* [PROBLEM TO SOLVE] Continue the blog post below about parents' letters to their children's school communities, picking up after its final sentence.

* [TEXT SHOWN]
····················

In my last post, I shared the letter that my husband and I wrote to the parents in Sam’s kindergarten class. Since my readers have a variety of school situations, and their children span a wide age range, I plan to share several letters from readers in the hopes that those of you writing your own letters will find some inspiration. And for those of you not working on letters, I’m hoping that it will be interesting to read about the range of situations, expectations, and styles that different parents bring to the experience of parenting and schooling gender-nonconforming and transgender children. (If you’ve written a letter that you would like me to share with my readers, please email it to me at sarah_hoffman@yahoo.com.)
The letter originally posted here has been removed at the author’s request. Sadly, the family found that writing a letter to their community backfired in disconcerting ways. Please know that the strategy of full disclosure is not for everyone. For those of you struggling with how to communicate with your communities, please contact Edgardo Menvielle at Children’s National Medical Center, Kim Pearson at Trans Youth Family Allies, or Joel Baum at Gender Spectrum.

····················

* [DATA PROVIDED]
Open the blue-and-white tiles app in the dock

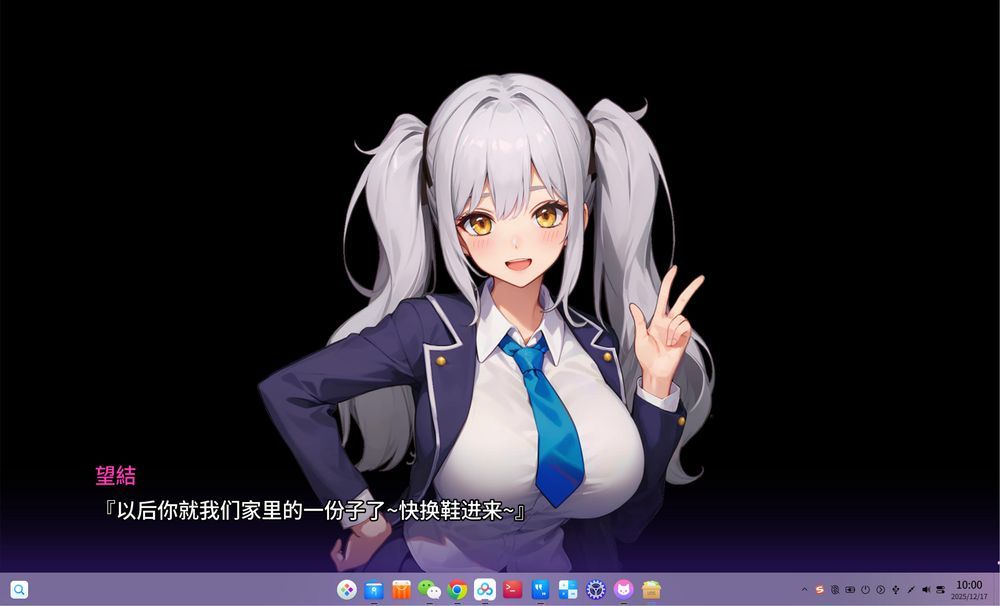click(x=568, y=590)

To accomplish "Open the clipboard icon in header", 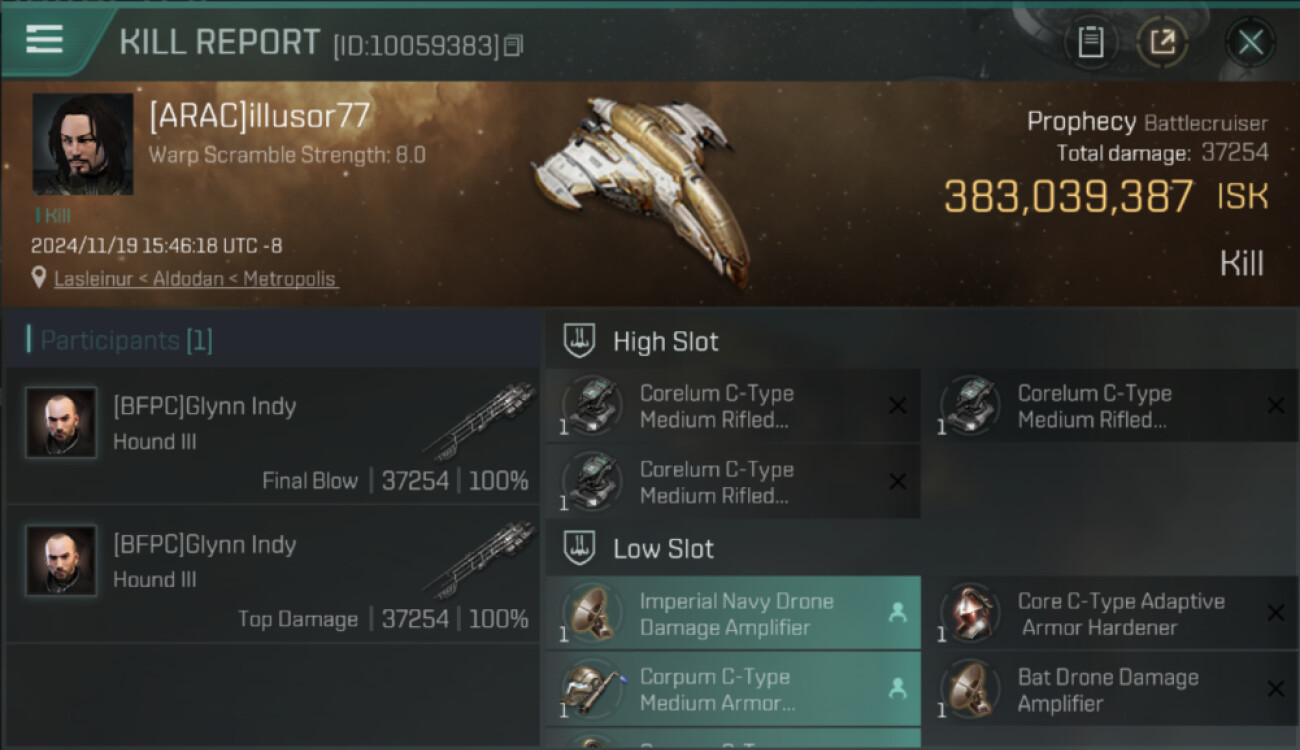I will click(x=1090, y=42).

····················

* [OUTPUT FOR THIS EXERCISE]
shoffman says
An anonymous reader writes in:
I do not have Ann LaCross’ email, but would appreciate your sending her the following message: “Dear Ann: I applaud your and your husband’s courage in allowing Alex to be who she feels inside that she should be. As the grandmother of a gender non-conforming child, I see what he goes through at school because of bullying, bathroom issues, other children’s mean comments, etc., et al and pity all children who have to live with the pain and confusion of not conforming to the “norm”. I sincerely hope that your child does not encounter bullies at school or elsewhere, but this is probably an unrealistic hope as children and of course people in general can be mean and hurtful. My reason for writing is to tell you that you and your husband are doing the right thing and also to tell you that your precious child will be in my prayers. Good luck to all of you for a happy, peaceful although non-conforming life.”